To search Galaxy mailing lists use the unified search at:
  http://galaxyproject.org/search/mailinglists/
| Threaded
Open this post in threaded view
|  
Report Content as Inappropriate

Re: Using Mesos to Enable distributed computing under Galaxy?

Kyle Ellrott
You probably are a good person to get an opinion from. My plan isn't to write new frameworks, but rather use existing libraries that can communicate with Mesos to setup their parallel environments.
But for Swift, you would probably want to write a new framework. Just looking at Swift, I imagine one of the harder parts is just getting the system setup on a cluster (ie distributing out files to remote nodes, making sure that you have a way to start processes on those nodes and have them know where to find the master), it seems like Swift could benefit from having a Mesos based framework. Do you think it would enable you to have a 'zero-config' startup of a distributed Swift application?

Kyle
 


On Mon, Oct 28, 2013 at 1:51 PM, Ketan Maheshwari <[hidden email]> wrote:
Hi Kyle,

We have a similar ongoing development wherein we are working on integrating our Swift framework ( swift-lang.org ) with Galaxy. The goal is to enable Galaxy based applications to run on a variety of distributed resources via various integration schemes as suitable to application and underlying execution environment. 

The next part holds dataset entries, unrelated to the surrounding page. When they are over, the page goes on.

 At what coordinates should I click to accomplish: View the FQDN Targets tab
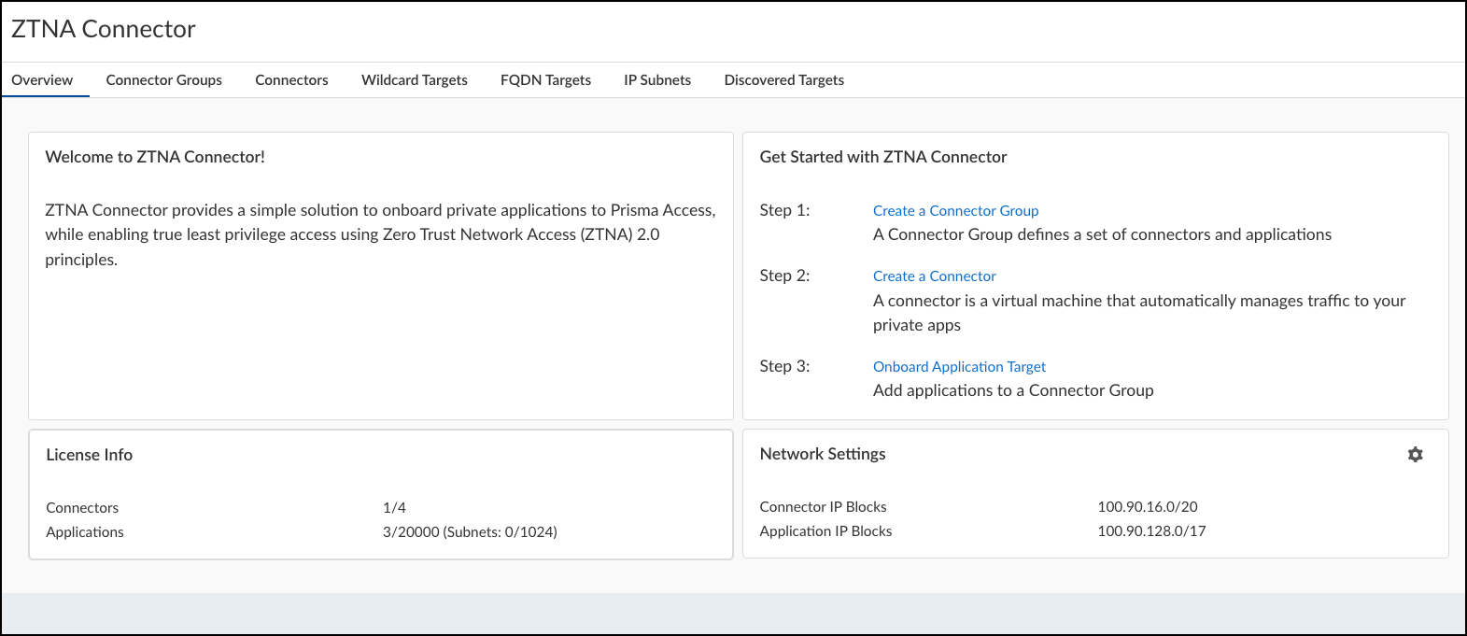[x=545, y=80]
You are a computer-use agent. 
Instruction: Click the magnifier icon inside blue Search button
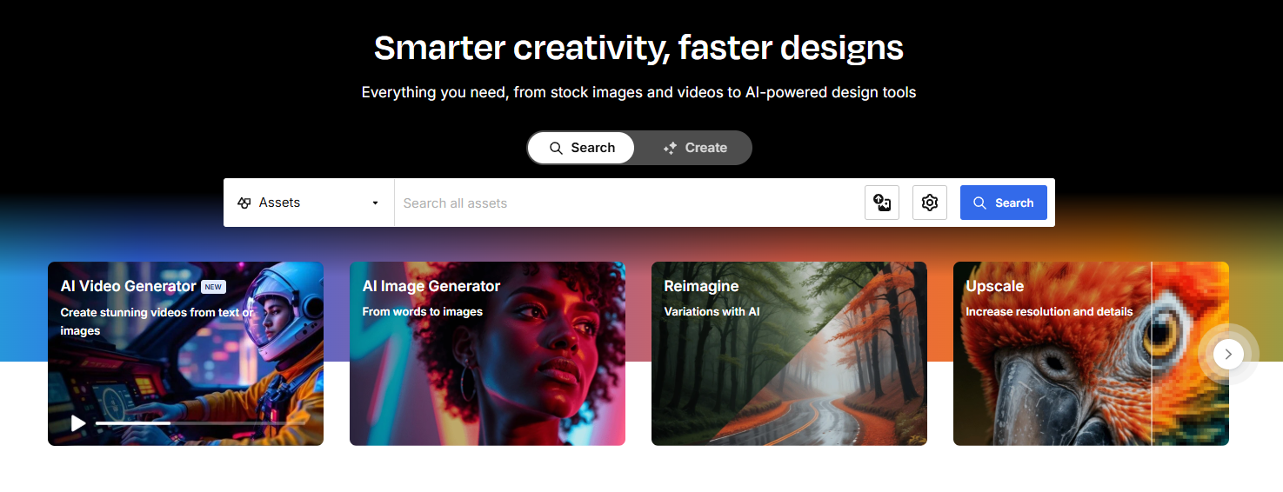[979, 203]
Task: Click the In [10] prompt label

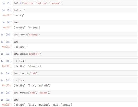Action: click(6, 34)
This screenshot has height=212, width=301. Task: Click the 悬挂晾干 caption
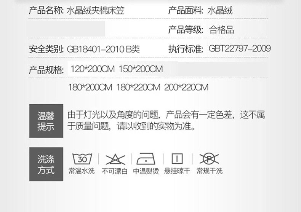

Here is an abstract of a paper (co-authored with Ravi, who responded on this thread) we will be presenting in a workshop at the upcoming SC 13 conference:

"The Galaxy platform is a web-based science portal for scientific computing supporting Life Sciences users community. While user-friendly and intuitive for doing small to medium scale computations, it currently has a limited support for large-scale, parallel and distributed computing. The Swift parallel scripting framework is capable of composing ordinary applications into parallel scripts that can be run on multi-scale distributed and performance computing platforms. In complex distributed environments, often the user end of application lifecycle slows down because of the technical complexities brought in by the scale, access methods and resource management nuances. Galaxy offers a simple way of designing, composing, executing, reusing, and reproducing application runs. An integration between Swift and Galaxy systems can accelerate science as well as bring the respective user communities together in an interactive, user-friendly, parallel and distributed data analysis environment enabled on a broad range of computational infrastructures."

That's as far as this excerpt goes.